Work task:
Return, exactly, the line that contains "Task: Reply to Sea-Sail9139's comment" together with all lines after it to the end of the entries, and no further lines.

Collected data
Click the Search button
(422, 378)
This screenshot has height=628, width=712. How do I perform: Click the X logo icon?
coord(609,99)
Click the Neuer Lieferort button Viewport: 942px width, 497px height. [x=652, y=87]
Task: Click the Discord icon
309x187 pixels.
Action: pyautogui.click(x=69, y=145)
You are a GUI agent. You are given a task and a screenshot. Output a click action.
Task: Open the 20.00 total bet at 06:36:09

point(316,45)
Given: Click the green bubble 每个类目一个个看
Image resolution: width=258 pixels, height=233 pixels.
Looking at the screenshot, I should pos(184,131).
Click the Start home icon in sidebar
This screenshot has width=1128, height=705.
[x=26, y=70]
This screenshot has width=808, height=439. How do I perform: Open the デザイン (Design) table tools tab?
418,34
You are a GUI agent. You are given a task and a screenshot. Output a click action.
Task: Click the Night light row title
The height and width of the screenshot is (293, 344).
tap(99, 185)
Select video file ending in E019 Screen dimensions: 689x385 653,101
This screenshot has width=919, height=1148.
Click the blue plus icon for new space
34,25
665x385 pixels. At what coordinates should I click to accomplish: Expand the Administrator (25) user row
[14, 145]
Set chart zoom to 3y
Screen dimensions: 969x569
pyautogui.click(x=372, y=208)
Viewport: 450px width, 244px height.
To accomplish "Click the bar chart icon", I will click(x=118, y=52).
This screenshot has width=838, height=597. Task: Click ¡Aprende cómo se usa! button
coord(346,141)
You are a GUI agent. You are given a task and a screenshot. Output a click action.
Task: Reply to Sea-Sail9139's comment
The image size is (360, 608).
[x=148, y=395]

Answer box:
Task: Reply to Sea-Sail9139's comment
The image size is (360, 608).
[x=148, y=395]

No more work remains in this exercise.